Value your assistants
I love to work with assistants who want to be editors, because they’re so involved with the process and are my first critics. I like to be able to show them a scene and say, what do you think? And have them give it to me. I like to work with kids who are really ambitious. I’ve had a long list of good assistants who have become fine editors—really good editors: Lisa Churgin (Dead Man Walking; Cider House Rules): Mia Goldman (My Big Fat Greek Wedding); Bruce Canon (Boyz N the Hood); Barbara Tulliver (Signs). So I love having smart, capable people around me, and I love having ambidextrous crews—crews who are equally adept at digital and film.
Custodians of Performance
I think the frame of mind for the editor has to be one of interpreter. A musician is an interpreter not only of a great composition, he also must be in tune with the conductor. Essentially, I see editors very much in that role: we have to be attuned to the script—and to the way the director interpreted it. The main thing we do is we are custodians of the actor’s performance. And the actor’s performance was molded by a director. We are essentially where that comes to rest. Our main concern is the performance: we have to reach people emotionally.
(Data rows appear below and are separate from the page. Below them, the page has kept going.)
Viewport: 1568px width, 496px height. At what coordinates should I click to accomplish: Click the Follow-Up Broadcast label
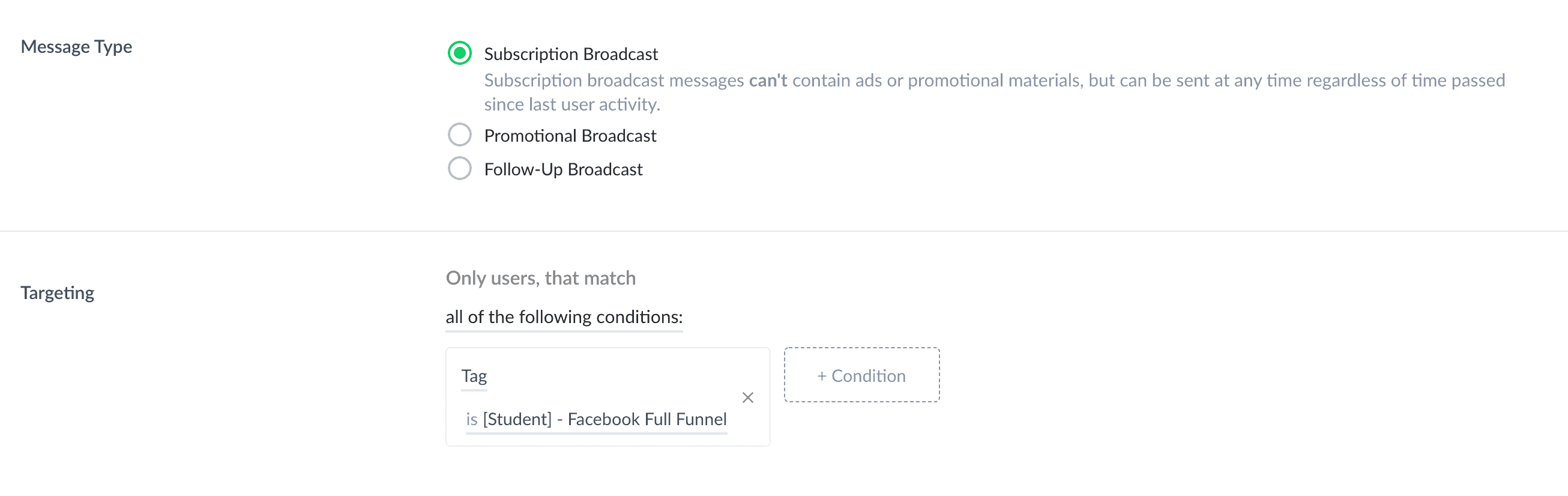pyautogui.click(x=562, y=169)
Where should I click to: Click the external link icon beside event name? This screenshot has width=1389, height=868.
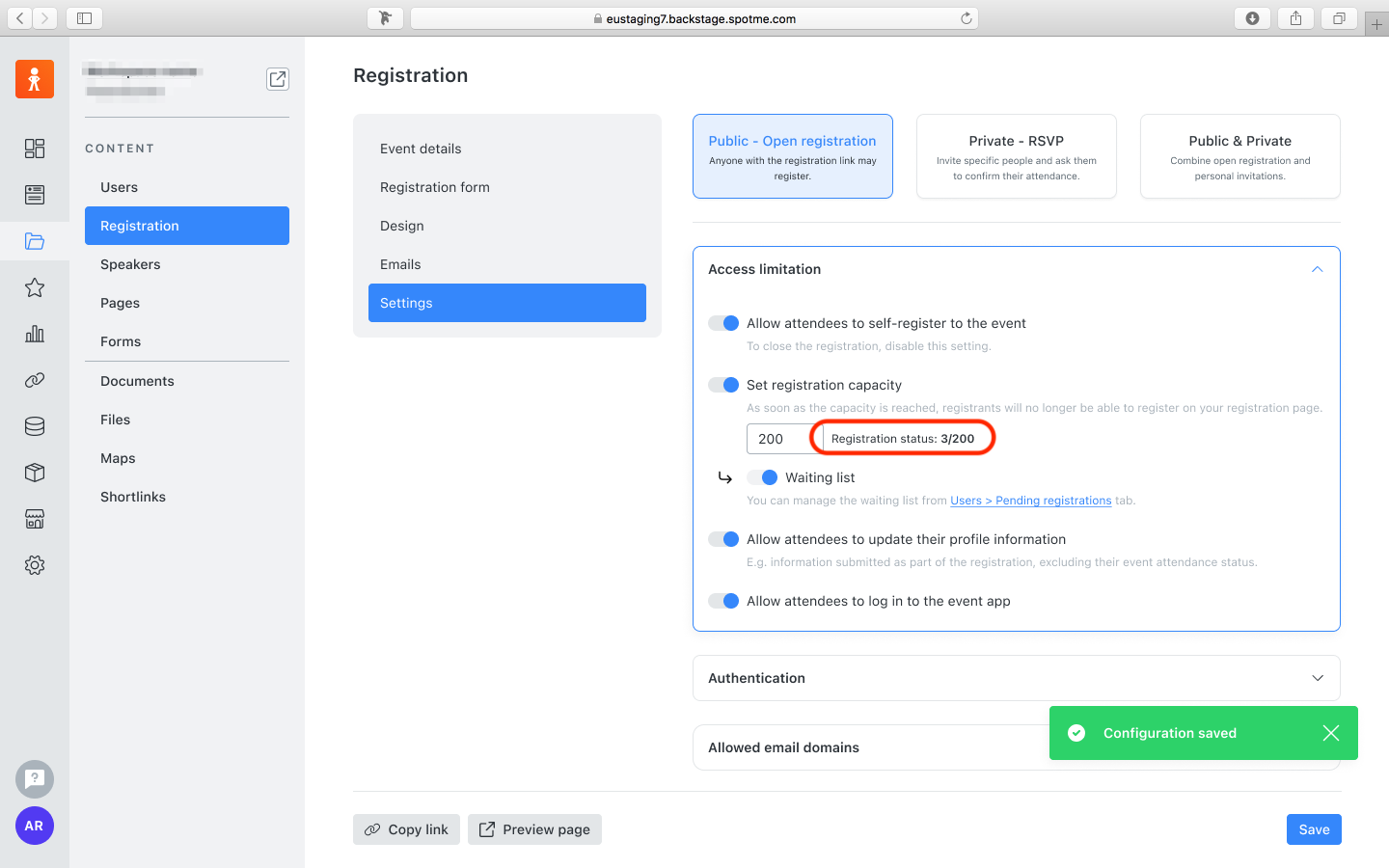click(278, 79)
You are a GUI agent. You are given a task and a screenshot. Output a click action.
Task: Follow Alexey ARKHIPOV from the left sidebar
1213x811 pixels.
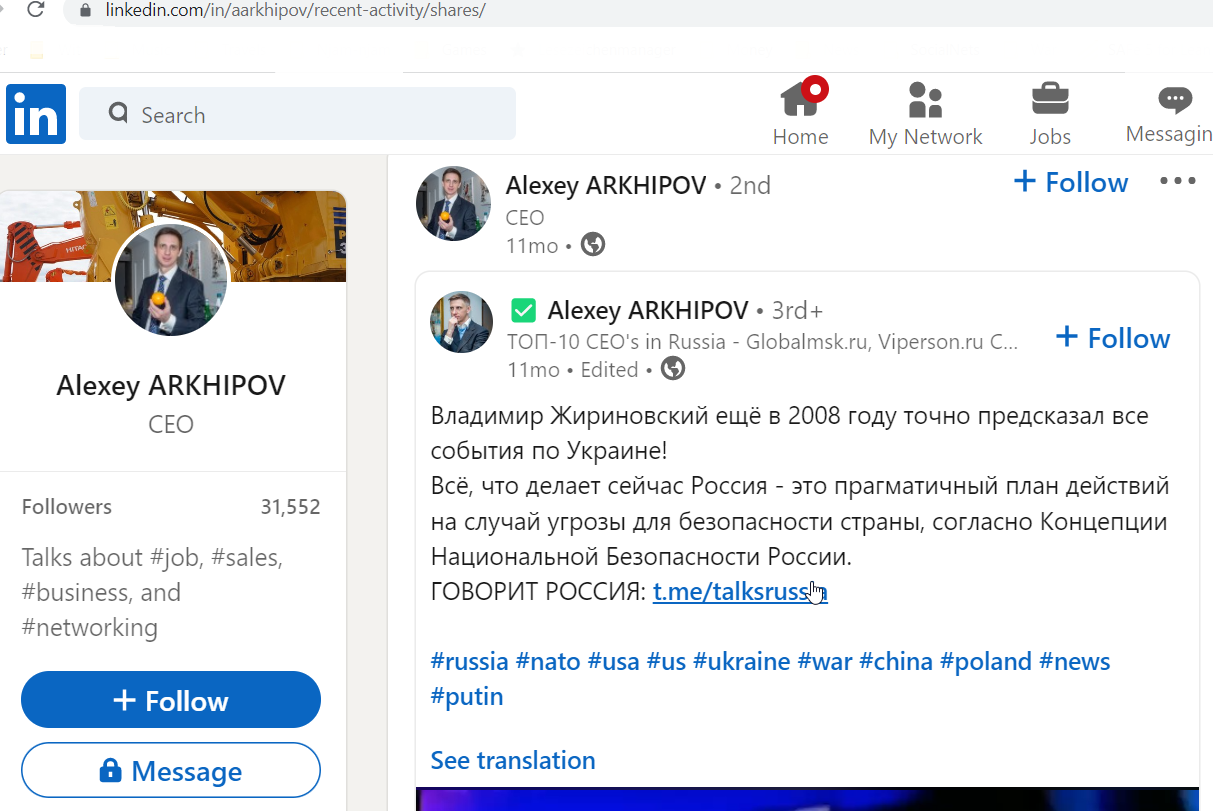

Cutting Dialogue versus Action
Cutting dialogue sequences is much more difficult because it’s not just cutting words: You’re cutting the emotion. You are cutting lives connecting. Attitudes, moments, emotions. And the actors have to look good; they have to be cherished and
they have to be honored.
Retaining Your Identity
It’s so important to retain your identity [in Hollywood]. For someone like Jonathan Demme, who has worked so long in the Hollywood system, every film he does is still very different. He expresses himself. He tries to explore new terrain as a filmmaker and I just love that. MM
Carol Littleton’s most recent editorial effort was for The Manchurian Candidate, directed by Jonathan Demme. Featured image: “Bruce Cannon, Carol Littleton and Kathleen Korth work on ‘E.T.’ on a Moviola editing machine in 1982,” courtesy Nathan Poppe.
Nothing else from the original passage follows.